GE (GE) Falls Over
It is time for Jeff Immelt to leave. His plans for GE’s long-term future are a wreak.
GE’s pitch that being in many businesses is better than one and being in businesses in many parts of the world fell apart like a cheap clock today. Infrastructure is the one and only good operation at GE and that has been true for two years. That fact was dragged further into the daylight by the company’s most recent results. They are the strongest argument yet that everything other than the company’s largest unit should be spun-out.
GE (NYSE: GE) missed most of Wall St’s estimates for the first quarter. Earnings were $0.44 compared to a First Call consensus of $0.51 and revenue was $42.2 billion compared to a guess of $42.7 billion.
For the second quarter, the company also guided low, at EPS of $0.53 to $0.55 versus a Wall St consensus of $0.58.
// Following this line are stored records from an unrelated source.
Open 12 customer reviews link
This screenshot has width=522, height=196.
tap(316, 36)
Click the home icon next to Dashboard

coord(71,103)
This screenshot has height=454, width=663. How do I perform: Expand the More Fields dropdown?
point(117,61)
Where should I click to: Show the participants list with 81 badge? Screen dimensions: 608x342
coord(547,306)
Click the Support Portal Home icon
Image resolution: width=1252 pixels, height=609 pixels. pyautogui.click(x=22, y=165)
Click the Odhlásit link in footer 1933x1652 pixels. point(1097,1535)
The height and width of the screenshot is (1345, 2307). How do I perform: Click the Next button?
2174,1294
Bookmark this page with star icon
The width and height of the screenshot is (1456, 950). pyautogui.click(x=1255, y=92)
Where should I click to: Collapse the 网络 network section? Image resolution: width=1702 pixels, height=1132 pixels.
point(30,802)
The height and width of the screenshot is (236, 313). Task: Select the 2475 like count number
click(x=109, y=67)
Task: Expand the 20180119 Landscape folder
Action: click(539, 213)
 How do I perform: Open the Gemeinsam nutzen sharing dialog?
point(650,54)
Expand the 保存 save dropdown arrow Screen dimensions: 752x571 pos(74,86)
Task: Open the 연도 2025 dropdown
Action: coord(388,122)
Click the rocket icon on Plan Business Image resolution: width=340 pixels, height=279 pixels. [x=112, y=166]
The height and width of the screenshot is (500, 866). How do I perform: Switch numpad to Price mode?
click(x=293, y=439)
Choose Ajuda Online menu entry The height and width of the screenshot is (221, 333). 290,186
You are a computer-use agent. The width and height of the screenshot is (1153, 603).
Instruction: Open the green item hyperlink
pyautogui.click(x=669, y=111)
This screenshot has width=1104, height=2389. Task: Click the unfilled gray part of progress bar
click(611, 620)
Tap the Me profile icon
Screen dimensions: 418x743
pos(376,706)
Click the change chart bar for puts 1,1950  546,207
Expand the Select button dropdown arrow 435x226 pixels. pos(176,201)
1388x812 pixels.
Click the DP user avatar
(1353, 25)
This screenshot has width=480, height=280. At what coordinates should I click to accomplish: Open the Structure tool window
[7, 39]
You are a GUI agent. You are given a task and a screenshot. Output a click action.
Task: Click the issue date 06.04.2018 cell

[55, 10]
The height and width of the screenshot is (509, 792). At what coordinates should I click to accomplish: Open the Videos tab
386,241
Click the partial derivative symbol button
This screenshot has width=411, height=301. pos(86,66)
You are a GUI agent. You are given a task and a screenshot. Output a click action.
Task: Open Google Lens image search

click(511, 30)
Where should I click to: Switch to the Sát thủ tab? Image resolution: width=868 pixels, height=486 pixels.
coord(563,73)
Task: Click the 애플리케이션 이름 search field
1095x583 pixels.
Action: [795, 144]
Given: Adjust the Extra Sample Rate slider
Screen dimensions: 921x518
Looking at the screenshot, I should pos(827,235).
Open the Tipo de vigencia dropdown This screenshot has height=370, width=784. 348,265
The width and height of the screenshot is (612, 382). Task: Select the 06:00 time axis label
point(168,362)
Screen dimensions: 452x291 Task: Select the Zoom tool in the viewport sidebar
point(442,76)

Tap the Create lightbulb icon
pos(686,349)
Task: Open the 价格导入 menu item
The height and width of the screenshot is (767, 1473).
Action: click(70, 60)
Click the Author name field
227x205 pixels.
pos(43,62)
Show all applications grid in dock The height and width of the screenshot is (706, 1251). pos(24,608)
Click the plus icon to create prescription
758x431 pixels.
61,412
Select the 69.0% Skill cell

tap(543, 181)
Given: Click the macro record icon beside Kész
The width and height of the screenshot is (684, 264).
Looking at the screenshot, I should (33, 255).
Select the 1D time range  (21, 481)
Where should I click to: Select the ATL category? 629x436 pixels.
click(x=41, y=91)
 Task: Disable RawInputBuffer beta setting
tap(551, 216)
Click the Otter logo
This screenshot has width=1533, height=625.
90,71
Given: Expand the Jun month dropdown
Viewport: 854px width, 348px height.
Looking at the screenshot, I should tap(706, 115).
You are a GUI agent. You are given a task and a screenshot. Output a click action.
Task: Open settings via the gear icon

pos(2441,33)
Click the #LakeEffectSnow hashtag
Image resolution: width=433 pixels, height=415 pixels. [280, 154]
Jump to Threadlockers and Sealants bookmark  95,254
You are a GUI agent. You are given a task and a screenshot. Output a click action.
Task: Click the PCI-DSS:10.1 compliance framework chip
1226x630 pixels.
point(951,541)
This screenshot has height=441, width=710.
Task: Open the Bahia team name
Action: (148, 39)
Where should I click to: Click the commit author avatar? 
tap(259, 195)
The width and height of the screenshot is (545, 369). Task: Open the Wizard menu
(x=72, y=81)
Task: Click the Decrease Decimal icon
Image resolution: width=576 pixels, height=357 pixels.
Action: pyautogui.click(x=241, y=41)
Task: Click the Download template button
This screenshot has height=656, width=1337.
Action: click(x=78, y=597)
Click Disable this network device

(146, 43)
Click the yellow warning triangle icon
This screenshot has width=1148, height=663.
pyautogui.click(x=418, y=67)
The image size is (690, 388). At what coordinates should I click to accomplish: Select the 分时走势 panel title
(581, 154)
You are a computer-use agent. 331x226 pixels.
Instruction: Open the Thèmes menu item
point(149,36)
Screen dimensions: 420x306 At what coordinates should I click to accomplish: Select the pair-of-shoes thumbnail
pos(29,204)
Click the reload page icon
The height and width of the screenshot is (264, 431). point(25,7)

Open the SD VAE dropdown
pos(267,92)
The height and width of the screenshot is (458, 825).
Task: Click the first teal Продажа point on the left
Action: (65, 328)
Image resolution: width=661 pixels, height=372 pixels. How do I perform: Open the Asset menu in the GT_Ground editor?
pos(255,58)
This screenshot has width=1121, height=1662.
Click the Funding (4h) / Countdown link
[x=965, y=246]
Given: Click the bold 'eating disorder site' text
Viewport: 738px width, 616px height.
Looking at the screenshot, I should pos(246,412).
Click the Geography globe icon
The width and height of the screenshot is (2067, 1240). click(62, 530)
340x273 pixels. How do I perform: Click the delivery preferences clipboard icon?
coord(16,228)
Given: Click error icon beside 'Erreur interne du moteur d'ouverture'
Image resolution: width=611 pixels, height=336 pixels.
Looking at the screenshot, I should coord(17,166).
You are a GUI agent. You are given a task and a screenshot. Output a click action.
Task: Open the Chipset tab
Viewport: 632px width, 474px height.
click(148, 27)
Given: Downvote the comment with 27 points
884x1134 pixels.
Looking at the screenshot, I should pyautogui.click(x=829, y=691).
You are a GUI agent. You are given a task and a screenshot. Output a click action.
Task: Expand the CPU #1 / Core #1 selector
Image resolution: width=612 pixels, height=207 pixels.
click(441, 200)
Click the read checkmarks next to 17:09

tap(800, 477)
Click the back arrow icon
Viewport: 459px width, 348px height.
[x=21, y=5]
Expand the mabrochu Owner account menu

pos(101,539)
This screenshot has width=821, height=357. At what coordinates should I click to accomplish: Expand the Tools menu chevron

“Demand for our global Infrastructure business remained strong, but our financial services businesses were challenged by a slowing U.S. economy and difficult capital markets,” GE Chairman and CEO Jeff Immelt said
The only operating unit at the company which did well was the huge infrastructure business. Its revenue rose 23% to almost $15 billion. Operating income was up 17% to $2.588 billion.
NBC Universal continued to be a modest performer. Revenue in that part of GE’s business was up 1% and operating profits ticked up slightly to $712 million.
The financial businesses at GE were a disaster. GE Money operating income was down 19%. Commercial Finance was off 20%. The industrial and healthcare businesses also turned in dreadful performances.